──────── Task data ────────

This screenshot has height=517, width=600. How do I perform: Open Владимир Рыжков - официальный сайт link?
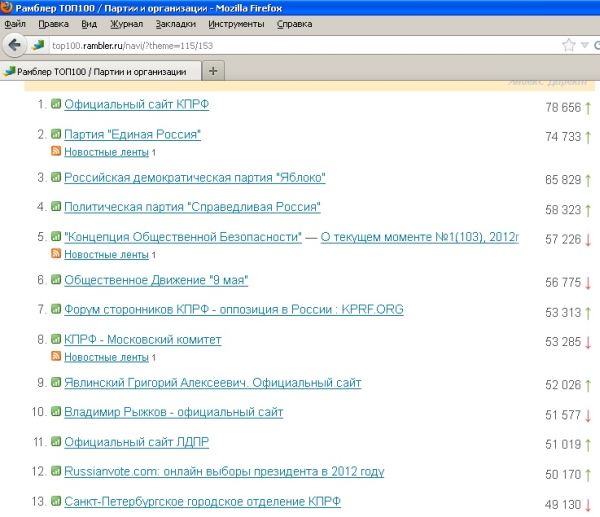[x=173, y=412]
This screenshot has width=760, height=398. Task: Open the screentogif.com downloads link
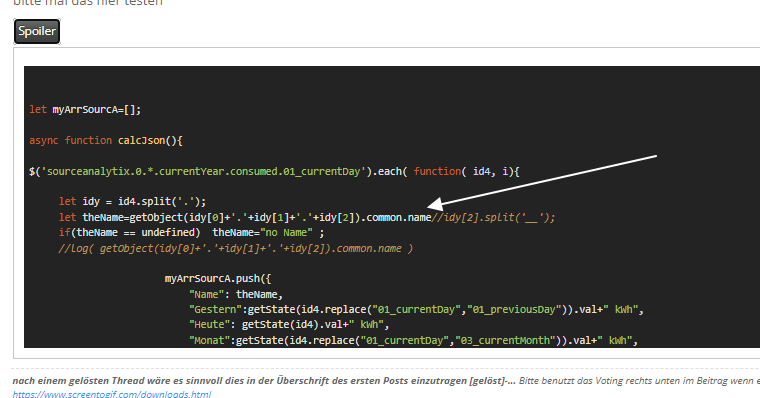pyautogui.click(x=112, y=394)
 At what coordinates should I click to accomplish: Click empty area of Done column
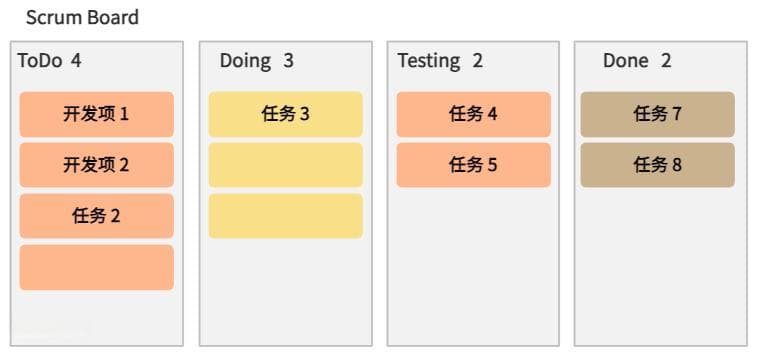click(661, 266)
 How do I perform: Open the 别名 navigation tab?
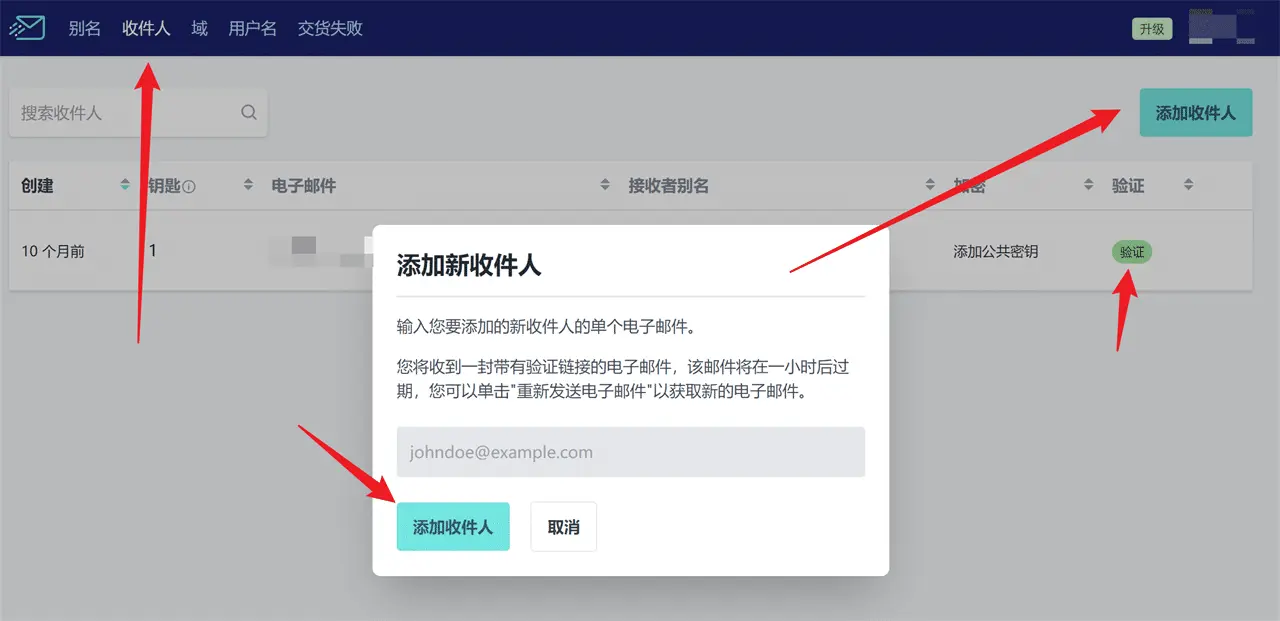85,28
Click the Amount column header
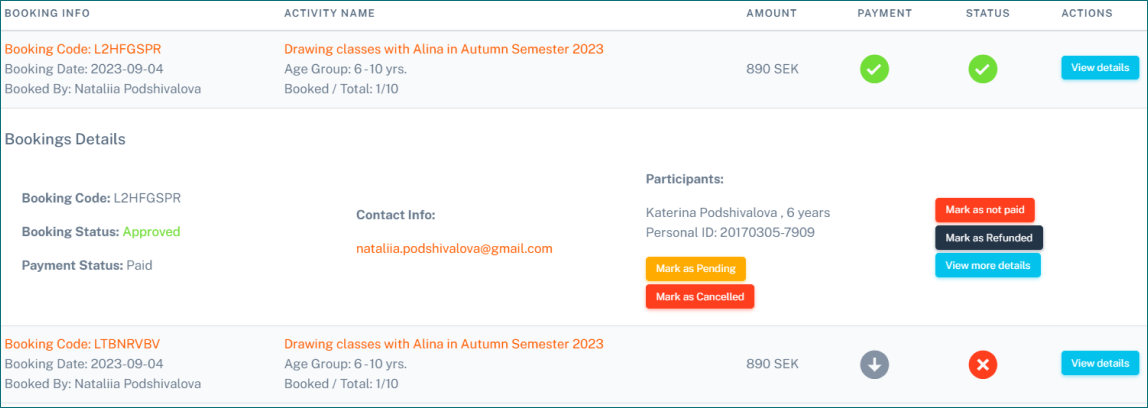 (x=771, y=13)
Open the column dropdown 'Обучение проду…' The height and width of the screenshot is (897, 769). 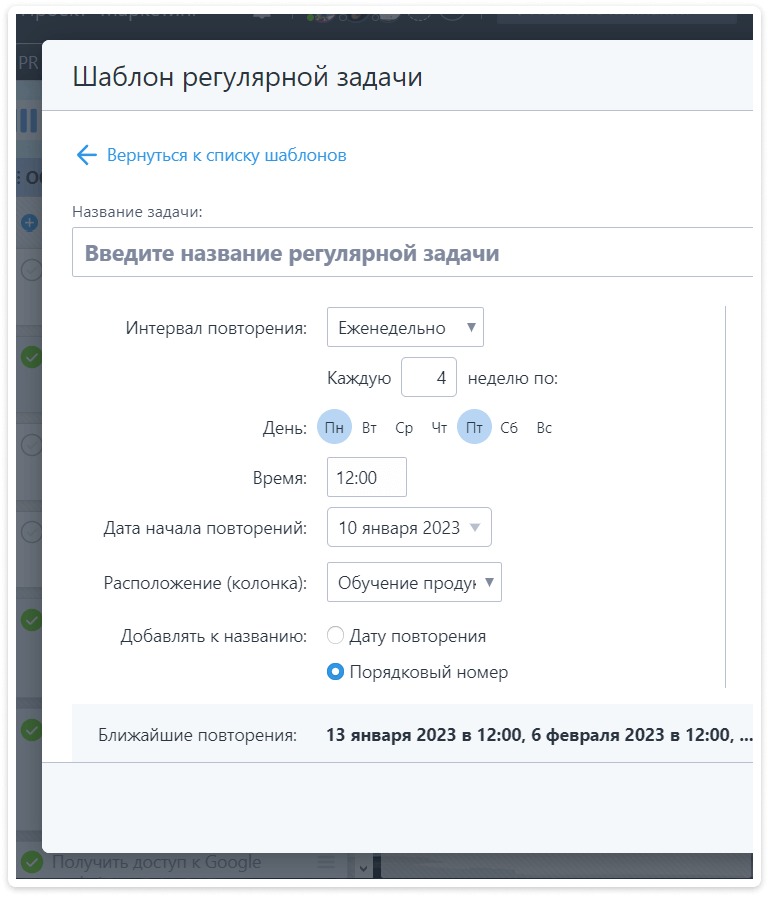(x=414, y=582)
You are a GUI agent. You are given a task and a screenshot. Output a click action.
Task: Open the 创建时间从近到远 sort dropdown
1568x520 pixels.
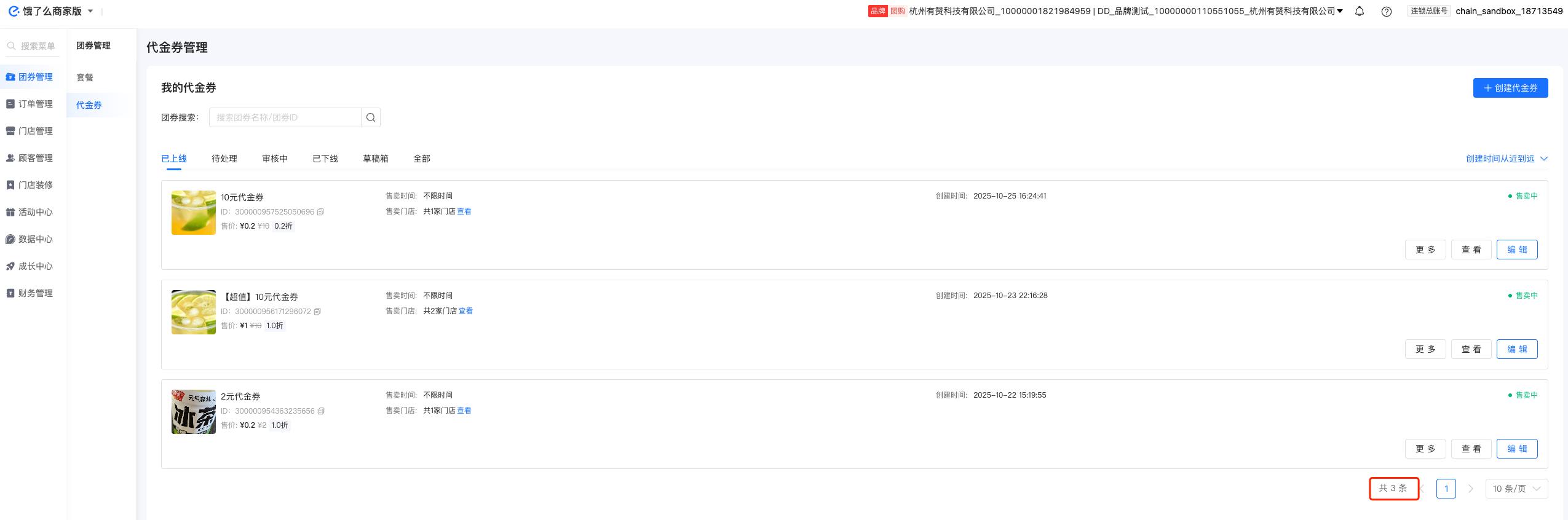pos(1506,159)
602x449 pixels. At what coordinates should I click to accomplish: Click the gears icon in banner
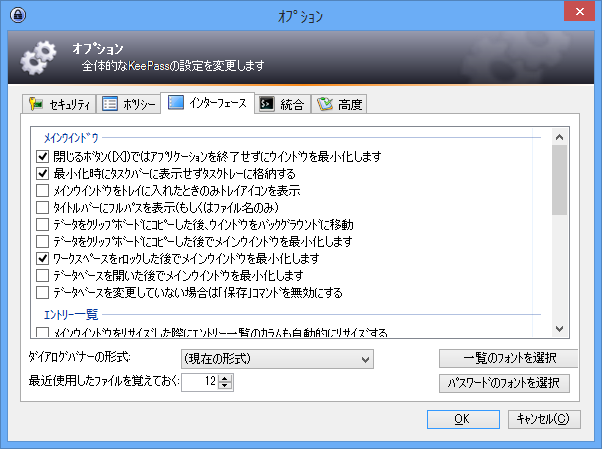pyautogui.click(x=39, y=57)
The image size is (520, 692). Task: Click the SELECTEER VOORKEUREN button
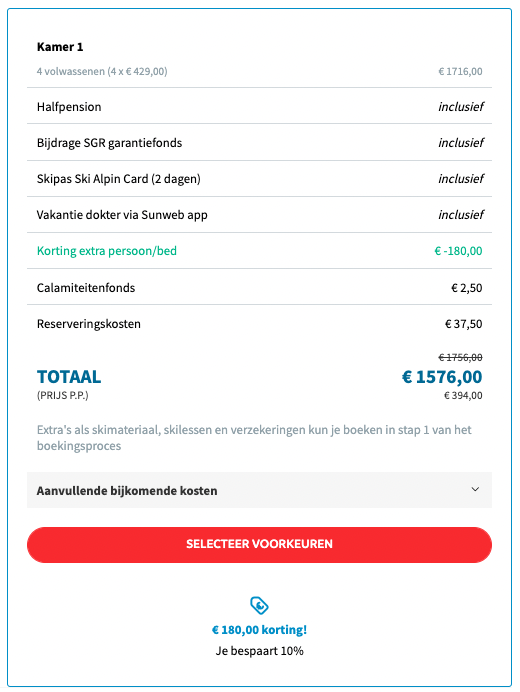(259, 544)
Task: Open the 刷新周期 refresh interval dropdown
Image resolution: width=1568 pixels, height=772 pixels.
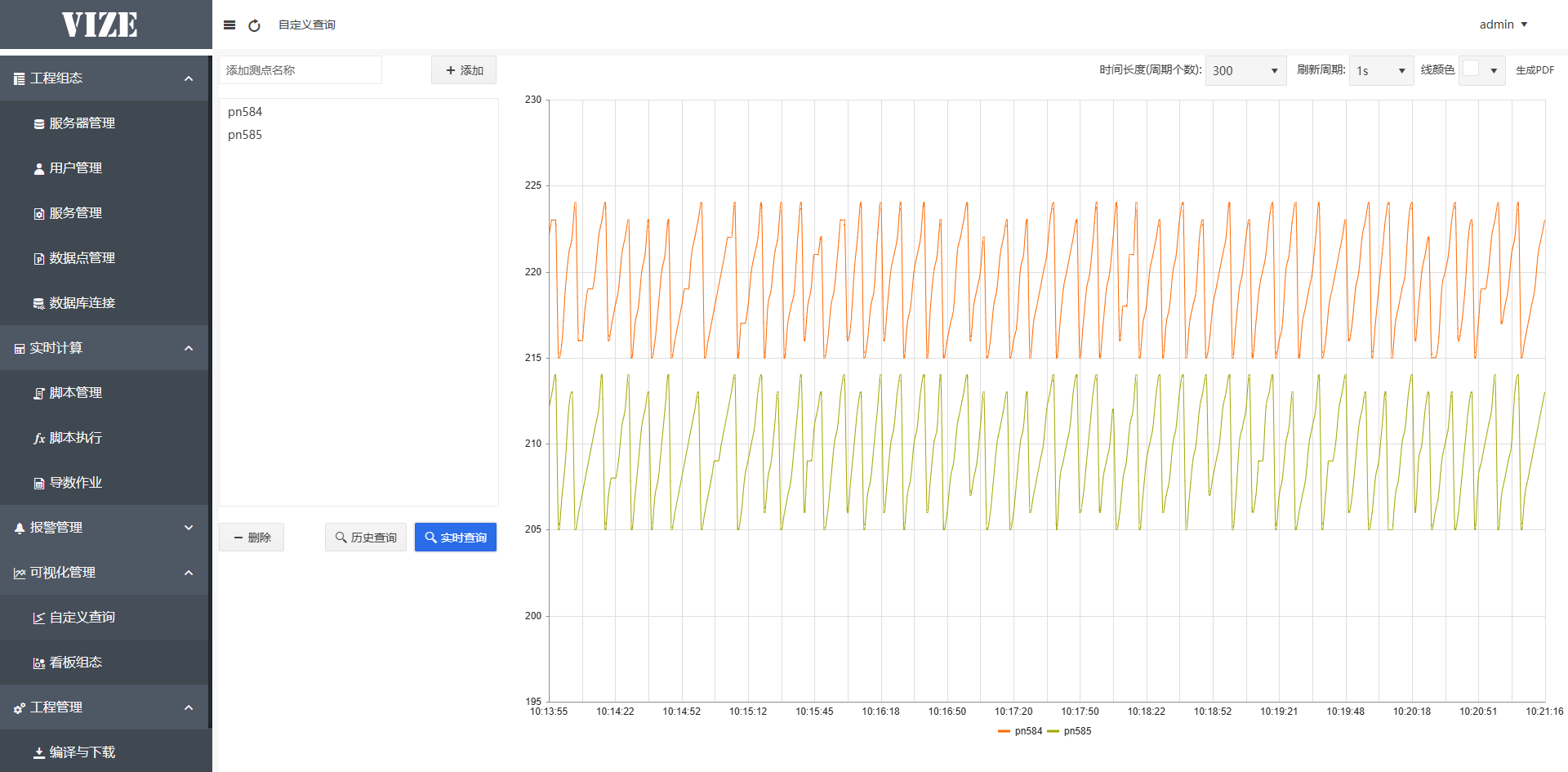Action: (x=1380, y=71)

────────

How to complete this task =
Starting with the line that contains "Image resolution: width=1568", print every remaining line of the records above, exactly as it stands. Do not print the pictures.

Answer to this problem =
Image resolution: width=1568 pixels, height=772 pixels.
Action: (x=1380, y=71)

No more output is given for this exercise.